A combination of high demand and congestion has remained the order of the container market during the past six months. "Thus, high freight rates, charter rates, and asset prices as well as supply chain disruptions and liner operators reporting record results are appearing commonplace," BIMCO said in its latest update.

Container volumes, however, have shown some early signs of weakening. "Reported head-haul and regional container volumes, which are the drivers of rates and prices, profitability, and congestion, were down 0.4 percent y/y and 1.4 percent y/y respectively in March 2022 but remained 11 percent and 1.8 percent up in March 2019."

Though still high compared to the pre-Covid market, there has been a noticeable impact on rates and prices as well as activity in the asset markets, BIMCO said.

"The China Containerized Freight Index (CCFI) has slipped 12.6 percent from its peak in early-November 2021. In the time charter market, rates have slowed a little since peaking in late March and owners have had to accept much shorter time charter periods, which on average are now down to two years from a peak of four years in mid-2021."

Demand drivers
US inflation has risen to its highest levels since the 1980s and is weighing on discretionary income, and consumer confidence is at its lowest level since 2011, the report said.

"Retail inventories relative to sales meantime remain 18.9 percent lower than in January 2020. Even if retail sales begin to slip, it could take a while before it impacts container volumes as retailers likely need to rebuild inventories. In absolute terms inventories are, however, higher than before Covid, and some are finding it hard to find additional warehouse space."

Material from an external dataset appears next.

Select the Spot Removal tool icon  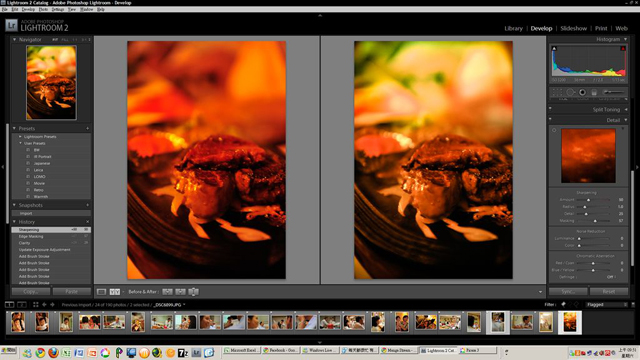pyautogui.click(x=570, y=92)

In Europe & Mediterranean region, consumers have reported the second-lowest confidence level on record, the report added. "In many countries, the pressure will be even higher than in North America and Europe & Mediterranean as food and energy expenses often add up to a much higher share of disposable income."

All in all, conditions for consumers appear to be worsening across most of the world and businesses will naturally be impacted as well, the report said.

Supply story
Contracting activity has been high since Q42020, and 6.3 million TEUs in new contracts have been signed. "Deliveries of these ships will begin in 2023 but many will be delivered in 2024 and 2025."

BIMCO estimates that the fleet will grow by 3 percent in 2022 and 7.7 percent in 2023, ending at 27.4 million TEUs by 2024.

"We believe that congestion will begin to ease towards the end of 2022 when markets enter a slow season. Naturally, it is too early to say whether sufficient landside capacity and efficiency improvements can be made to reduce congestion to pre-COVID levels, but we will assume that drag on effective capacity supply can be reduced to a maximum of 5 percent."

Niels Rasmussen, Chief Shipping Analyst, BIMCO

Niels Rasmussen, Chief Shipping Analyst, BIMCO says: "Supply is driven by large ships, especially in the 15k+ TEU segment."

Rasmussen is expecting profitabiity of carriers to fall back towards a lower level given higher bunker charges and lower forecasts of growth.

What next?
Indicators point to slower growth in demand for head-haul and regional trades during 2022 and 2023 than the industry was accustomed to pre-Covid. "Conversely, it appears that the fleet will on average grow faster over the two years than in the recent past, and faster than head-haul and regional trade demand."

It, therefore, follows that the supply/demand balance will weaken, and this should lead to lower freight and charter rates as well as second-hand ship prices, the report said.